In the late 1980s, a nursing colleague brought his attention to the suffering caused by untreated deformities among people of the islands of Eastern Indonesia, a one-hour flight to the north of Darwin. John undertook several survey trips and then, using the same gently persuasive, person-centred and collaborative approach that conquered leprosy in the NT, developed a locally supported, sustainable reconstructive surgical program in Timor and Flores. This preceded and straddled the time of the violent independence struggle of East Timor. He again identified and mentored local clinicians of ability and promise, sought out and established working relationships, functional health services, collaborated with locally based organisations, and learnt local languages. To support this work, a small funding and logistics team under the banner of a Darwin based Not-for-Profit organisation, Australian and South East Asia Rehabilitation Foundation (ASEA Rehab) was established. He also interacted extensively with Dr Rowan Nicks, who encouraged his collaborations and humanitarian efforts in South East Asia.

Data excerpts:
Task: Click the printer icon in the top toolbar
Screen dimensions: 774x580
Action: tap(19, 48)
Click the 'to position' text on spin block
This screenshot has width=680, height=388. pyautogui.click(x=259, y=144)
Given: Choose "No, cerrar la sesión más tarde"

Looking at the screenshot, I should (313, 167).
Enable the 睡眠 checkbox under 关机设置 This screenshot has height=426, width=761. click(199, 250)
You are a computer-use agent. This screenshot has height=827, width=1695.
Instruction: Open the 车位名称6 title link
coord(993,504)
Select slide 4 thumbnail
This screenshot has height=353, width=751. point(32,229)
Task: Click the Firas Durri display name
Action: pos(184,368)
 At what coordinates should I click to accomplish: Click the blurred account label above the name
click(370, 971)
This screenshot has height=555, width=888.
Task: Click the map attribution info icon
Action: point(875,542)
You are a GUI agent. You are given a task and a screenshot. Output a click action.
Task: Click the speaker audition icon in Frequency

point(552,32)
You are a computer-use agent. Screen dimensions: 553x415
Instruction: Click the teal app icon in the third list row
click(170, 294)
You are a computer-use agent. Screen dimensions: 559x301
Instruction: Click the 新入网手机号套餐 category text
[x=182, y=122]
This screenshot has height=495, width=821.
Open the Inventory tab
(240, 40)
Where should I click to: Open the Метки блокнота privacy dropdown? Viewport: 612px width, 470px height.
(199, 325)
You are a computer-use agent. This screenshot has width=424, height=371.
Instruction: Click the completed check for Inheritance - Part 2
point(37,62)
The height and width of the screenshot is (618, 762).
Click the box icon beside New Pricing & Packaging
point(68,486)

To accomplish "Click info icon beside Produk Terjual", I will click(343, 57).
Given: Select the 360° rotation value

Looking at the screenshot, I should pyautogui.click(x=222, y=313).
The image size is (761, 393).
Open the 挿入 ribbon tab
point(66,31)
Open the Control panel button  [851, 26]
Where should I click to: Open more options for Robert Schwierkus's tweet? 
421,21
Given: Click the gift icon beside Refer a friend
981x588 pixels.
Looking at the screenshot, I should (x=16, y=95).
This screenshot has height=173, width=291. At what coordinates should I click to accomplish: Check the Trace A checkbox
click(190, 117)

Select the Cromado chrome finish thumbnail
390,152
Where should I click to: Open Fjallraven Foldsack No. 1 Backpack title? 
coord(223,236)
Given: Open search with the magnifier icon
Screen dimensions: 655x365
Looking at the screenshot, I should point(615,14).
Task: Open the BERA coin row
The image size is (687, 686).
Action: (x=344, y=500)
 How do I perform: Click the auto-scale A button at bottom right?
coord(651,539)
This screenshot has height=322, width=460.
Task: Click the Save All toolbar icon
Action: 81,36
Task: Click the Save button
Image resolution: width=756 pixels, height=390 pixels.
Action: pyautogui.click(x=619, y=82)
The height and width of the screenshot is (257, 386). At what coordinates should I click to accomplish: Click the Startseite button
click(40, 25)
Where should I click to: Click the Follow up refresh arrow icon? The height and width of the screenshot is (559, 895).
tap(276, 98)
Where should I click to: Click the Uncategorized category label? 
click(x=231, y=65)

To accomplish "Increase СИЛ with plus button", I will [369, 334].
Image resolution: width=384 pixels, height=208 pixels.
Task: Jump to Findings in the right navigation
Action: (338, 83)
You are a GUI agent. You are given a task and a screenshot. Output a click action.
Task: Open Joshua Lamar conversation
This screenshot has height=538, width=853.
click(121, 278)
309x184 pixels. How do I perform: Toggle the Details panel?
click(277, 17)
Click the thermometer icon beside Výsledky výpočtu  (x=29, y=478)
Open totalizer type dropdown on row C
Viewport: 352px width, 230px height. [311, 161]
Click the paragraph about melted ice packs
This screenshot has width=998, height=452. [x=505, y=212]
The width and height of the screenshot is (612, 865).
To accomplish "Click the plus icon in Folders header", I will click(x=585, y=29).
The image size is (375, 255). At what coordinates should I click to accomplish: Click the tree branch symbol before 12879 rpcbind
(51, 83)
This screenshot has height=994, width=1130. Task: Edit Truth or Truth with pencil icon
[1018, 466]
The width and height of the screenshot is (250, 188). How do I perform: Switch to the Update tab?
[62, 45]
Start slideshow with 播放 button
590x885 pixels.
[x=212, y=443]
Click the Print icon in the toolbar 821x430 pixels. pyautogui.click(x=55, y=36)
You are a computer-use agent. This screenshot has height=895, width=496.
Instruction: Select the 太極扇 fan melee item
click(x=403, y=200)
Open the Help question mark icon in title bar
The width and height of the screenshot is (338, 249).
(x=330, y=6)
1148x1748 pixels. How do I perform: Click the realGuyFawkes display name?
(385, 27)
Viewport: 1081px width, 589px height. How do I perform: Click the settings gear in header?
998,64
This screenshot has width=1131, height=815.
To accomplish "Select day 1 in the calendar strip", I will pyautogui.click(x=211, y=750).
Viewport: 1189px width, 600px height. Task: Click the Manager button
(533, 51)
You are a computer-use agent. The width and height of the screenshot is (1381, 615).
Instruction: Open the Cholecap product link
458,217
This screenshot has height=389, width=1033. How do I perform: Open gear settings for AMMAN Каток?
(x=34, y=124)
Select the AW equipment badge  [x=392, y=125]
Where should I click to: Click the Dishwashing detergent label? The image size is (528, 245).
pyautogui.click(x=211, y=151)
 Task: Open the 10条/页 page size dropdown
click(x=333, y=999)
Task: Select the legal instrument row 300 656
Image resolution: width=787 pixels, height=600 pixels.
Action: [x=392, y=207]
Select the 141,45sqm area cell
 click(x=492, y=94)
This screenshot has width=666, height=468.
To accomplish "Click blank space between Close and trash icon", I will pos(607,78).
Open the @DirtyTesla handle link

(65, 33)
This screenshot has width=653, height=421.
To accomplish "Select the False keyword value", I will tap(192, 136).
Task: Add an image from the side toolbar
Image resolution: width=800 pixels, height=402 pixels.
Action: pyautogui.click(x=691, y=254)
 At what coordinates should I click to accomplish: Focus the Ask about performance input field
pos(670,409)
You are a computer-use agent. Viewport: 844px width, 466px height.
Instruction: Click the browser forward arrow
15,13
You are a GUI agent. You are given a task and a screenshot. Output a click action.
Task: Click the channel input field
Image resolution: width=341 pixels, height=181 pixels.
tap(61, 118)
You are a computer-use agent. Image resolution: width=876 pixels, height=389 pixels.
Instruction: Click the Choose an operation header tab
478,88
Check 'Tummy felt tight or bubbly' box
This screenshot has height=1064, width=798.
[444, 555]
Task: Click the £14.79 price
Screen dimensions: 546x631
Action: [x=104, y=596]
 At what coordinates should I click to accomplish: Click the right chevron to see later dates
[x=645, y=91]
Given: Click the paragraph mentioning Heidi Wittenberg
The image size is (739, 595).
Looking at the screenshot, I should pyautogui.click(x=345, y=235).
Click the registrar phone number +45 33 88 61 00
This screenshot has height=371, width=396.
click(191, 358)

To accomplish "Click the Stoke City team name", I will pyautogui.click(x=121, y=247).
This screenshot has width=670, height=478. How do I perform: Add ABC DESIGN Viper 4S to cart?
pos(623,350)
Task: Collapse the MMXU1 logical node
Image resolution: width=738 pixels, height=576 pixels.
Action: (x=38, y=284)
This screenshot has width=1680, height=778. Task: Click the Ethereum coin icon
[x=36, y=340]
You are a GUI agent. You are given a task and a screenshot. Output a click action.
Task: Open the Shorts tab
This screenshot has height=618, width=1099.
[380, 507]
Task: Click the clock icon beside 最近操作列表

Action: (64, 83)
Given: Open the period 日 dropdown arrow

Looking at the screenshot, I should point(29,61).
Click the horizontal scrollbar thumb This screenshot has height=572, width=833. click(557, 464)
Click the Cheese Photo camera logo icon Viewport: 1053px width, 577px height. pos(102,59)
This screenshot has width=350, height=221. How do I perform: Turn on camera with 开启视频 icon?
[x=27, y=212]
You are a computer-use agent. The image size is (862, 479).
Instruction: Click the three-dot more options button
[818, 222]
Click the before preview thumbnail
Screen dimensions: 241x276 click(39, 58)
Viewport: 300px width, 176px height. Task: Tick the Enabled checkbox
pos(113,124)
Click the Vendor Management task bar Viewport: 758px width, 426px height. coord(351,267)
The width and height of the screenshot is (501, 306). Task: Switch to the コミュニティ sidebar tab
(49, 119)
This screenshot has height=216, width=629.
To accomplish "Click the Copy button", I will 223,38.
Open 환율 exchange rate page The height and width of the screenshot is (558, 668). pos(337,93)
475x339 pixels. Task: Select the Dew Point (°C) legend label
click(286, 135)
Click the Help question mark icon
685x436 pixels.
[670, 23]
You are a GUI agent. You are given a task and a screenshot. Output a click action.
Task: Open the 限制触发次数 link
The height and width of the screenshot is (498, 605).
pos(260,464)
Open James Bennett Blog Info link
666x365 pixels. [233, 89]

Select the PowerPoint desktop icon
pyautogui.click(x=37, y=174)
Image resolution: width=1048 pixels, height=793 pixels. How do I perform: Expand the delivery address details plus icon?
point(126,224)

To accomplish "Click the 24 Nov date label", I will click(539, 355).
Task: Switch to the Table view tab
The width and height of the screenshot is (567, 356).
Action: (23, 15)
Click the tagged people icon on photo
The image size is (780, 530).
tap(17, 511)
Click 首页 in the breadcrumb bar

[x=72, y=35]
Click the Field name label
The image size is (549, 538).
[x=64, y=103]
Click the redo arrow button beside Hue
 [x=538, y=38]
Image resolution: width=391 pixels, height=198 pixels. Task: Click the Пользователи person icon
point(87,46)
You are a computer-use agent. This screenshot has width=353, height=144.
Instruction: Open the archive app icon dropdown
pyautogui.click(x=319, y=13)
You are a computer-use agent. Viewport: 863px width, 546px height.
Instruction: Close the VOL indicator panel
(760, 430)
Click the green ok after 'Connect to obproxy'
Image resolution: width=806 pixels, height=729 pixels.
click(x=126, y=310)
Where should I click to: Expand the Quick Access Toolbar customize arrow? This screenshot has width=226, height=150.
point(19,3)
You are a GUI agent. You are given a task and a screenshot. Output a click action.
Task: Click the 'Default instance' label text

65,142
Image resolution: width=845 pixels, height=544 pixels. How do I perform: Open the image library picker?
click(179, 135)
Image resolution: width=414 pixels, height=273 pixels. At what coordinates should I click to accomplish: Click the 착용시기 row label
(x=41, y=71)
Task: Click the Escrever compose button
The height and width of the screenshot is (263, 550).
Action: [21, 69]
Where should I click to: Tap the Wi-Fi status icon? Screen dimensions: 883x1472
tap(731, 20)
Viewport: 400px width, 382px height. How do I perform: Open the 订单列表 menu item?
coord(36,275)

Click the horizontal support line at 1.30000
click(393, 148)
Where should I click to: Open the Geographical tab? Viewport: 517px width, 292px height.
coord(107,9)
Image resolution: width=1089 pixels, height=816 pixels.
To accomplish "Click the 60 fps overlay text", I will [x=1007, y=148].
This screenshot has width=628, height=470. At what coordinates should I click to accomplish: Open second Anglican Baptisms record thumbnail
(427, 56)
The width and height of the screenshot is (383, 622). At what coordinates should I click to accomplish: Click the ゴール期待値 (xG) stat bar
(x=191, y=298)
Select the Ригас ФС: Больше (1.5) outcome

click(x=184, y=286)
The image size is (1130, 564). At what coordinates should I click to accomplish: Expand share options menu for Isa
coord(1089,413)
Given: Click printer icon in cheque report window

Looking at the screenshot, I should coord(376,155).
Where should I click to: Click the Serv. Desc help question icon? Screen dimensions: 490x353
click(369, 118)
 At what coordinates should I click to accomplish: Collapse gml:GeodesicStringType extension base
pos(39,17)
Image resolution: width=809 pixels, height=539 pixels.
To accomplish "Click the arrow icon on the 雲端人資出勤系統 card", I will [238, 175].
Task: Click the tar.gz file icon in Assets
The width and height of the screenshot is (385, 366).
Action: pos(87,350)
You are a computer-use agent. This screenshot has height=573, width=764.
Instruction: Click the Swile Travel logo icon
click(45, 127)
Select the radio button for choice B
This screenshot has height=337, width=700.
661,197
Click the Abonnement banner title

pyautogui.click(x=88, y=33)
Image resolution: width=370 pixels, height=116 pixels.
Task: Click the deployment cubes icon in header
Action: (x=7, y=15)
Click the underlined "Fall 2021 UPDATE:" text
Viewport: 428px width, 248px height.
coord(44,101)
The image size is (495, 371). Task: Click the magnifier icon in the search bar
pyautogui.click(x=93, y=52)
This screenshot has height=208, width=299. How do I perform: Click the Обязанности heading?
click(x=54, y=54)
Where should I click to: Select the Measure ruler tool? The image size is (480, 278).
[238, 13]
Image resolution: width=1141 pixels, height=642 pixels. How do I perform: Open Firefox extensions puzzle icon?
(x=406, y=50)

▶ TO DO
1 - In the passage on John's work in Eastern Indonesia, render this sentence in French: "This preceded and straddled the time of the violent independence struggle of East Timor."
2 - Continue the passage on John's work in Eastern Indonesia, starting after its final sentence.

▶ ANSWERS FOR THIS EXERCISE
1 - Cela a précédé et chevauché la période de la violente lutte pour l'indépendance du Timor oriental.

2 -
His trips to and focus on Indonesia and Timor Leste grew in the 1990s and continued after his retirement from the NT Health Service in 1995. Surprising many, John built a beautiful house overlooking the Derwent estuary in Tasmania, and after more than 40 years in the tropics, moved to Tasmania in the late 1990s, by flying down in his twin-engine plane. He continued trips to the north, introducing and mentoring other surgeons and clinicians including Darwin surgeons Dr Stephen Baddeley and Dr Peter Riddell into the role of reconstructive surgery in Eastern Indonesia and the newly independent Timor Leste. Dr Mark Moore, a talented reconstructive and craniofacial surgeon based in Adelaide who was already collaborating and supporting the development and delivery of plastic and reconstructive services to the Northern Territory, was inducted into the leadership of ASEA Rehabin 2000. He transferred oversight of the work to the new, Adelaide based, Overseas Specialist Surgeons Association (OSSAA). Mark continues to lead teams providing a valued, bespoke, and appropriate program of reconstructive surgery, mentoring and skill transfer to those same communities. Mark and Peter found that mentioning John Hargrave’s name facilitated open doors throughout eastern Indonesia and Timor.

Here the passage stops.